Looking through the prayers, it is almost astonishing that there is no mention of our sins or the repentance process. If so, what are we praying for on Rosh Hashana?
The answer is we are praying and recognizing that G-d is our King and that we are subservient to Him. The Hebrew word for king is Melech, and it is worthwhile to be cognizant of how many times the word Melech comes up in our prayers.
A few years ago, Rabbi Matisyahu Solomon visited the Yeshiva of Scranton at Rosh Hashana time and he related something that he had heard in his youth from one of his Rabbis that had an impact on him.
“Rosh Hashana is like taking a photograph for a portrait, while Yom Kippur is like going to a doctor’s visit.”
Rabbi Solomon explained. When one prepares to be photographed, he covers up all of his flaws and tries to look his best. In contrast, when one visits the doctor, he points out all his flaws and aches.
So too, on Rosh Hashana, G-d wants us to look our best. We don’t get depressed and bogged down with mentioning our sins or going through the steps of repentance. We are to have in mind that we are standing before the King and we are praying and expressing our loyalty to Him. G-d judges us based on our presentation and allegiance to Him.
After going through the Rosh Hashana experience we gained the confidence that G-d accepted our prayers. G-d then gives us a week to implement and review our lifestyles, actions and inactions and only then do we enter into Yom Kippur pointing out our flaws so that the Almighty can heal us from the malady of sin.
Right after the Shofar is sounded, we recite the longest Musaf Amidah of the entire year. In fact, this is one of the main features of Rosh Hashana.
The centerpiece of the Musaf contains, Malchiyos, Zichronos and Shofros, three prayers that end with distinct blessings, each containing ten scriptural verses.
The first one is Malchiyos – exalting G-d that He is King – during which, ten verses culled from our Tanach – scriptures – describing G-d in the capacity as King, are recited.
During this blessing we recite the familiar Alainu prayer that we recite at the conclusion of each prayer. In fact this prayer we say at the end of each prayer was “borrowed” from this Rosh Hashana prayer.
The next blessing is called Zichronos – remembrances, where we recite ten verses from Tanach which mention that G-d recalls our deeds, historical events and our forefathers.
Interestingly, the Torah calls this holiday, Zikaron – a day of remembrances.
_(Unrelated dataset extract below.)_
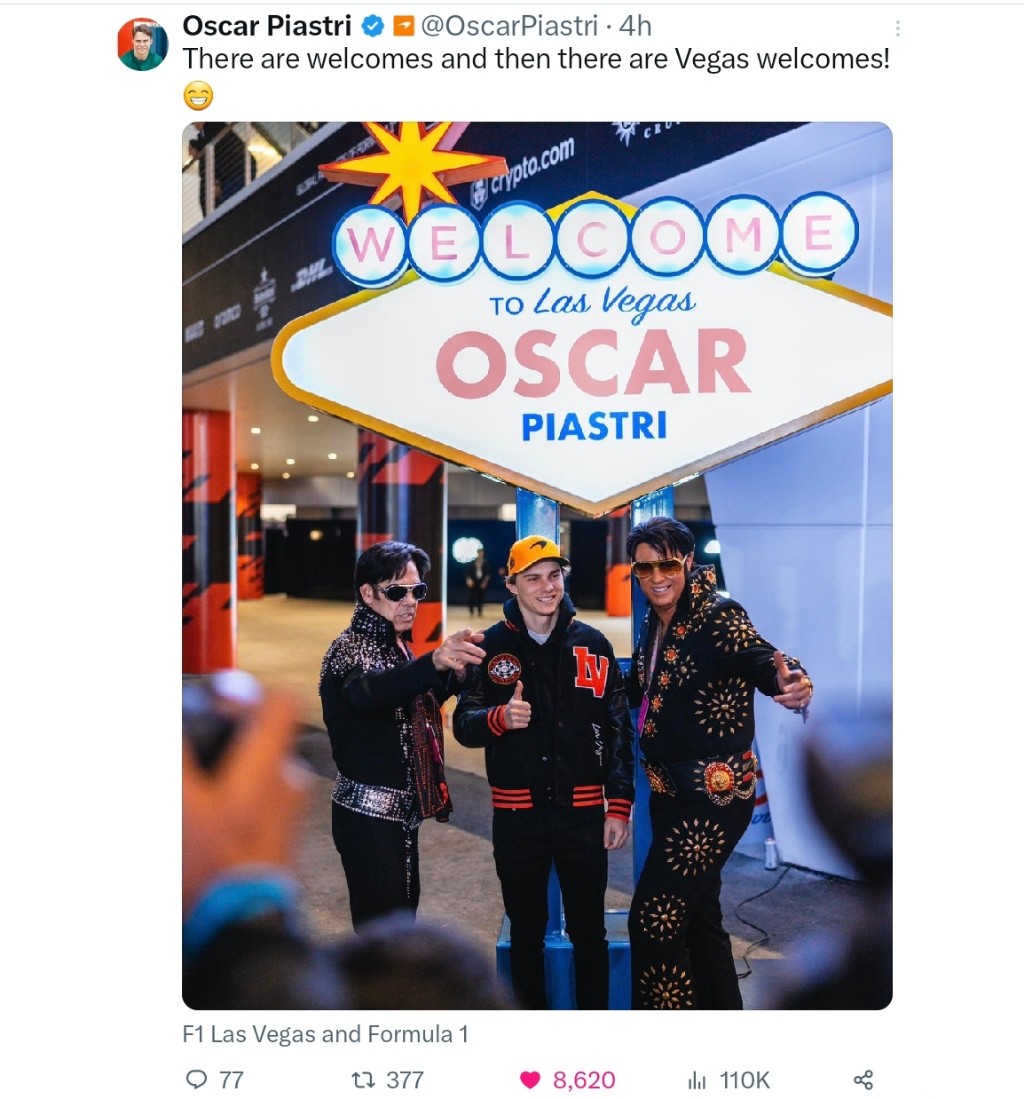1024x1099 pixels.
Task: Click the 77 replies count
Action: point(231,1079)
The Holiday’s familiar name, Rosh Hashana, originated through our Rabbinic sources.
The next blessing is called Shofros – the blasting of the Shofar. Again, ten verses from Tanach are recited which describe our duty to blow the Shofar and the various Shofar blasts in our history.
During this prayer, verses of G-d’s Revelation at Mount Sinai accompanied by the Shofar blasts and the Shofar blasts that will accompany Moshiach are recited.
During the Chazon’s repetition of the Musaf, series of Shofar blasts are conducted at the conclusion of each of these three blessings.
The sounding of the Shofar on Rosh Hashana is the main feature of the day. The Shofar, the instrument G-d instructed us to sound, has the power to silence the Satan – the prosecutor on High – and allows G-d to convert strict judgment into merciful judgment.
The wailing sounds of the Shofar also serve to awaken us to aspire to dedicate ourselves to higher levels of loyalty to the Almighty.
May G-d grant us all a Shana Tova – a year filled with goodness, kindness, success and peace, within our homes and throughout the world!
Wishing you a most uplifting Rosh Hashana,
and a happy, healthy and blessed New Year!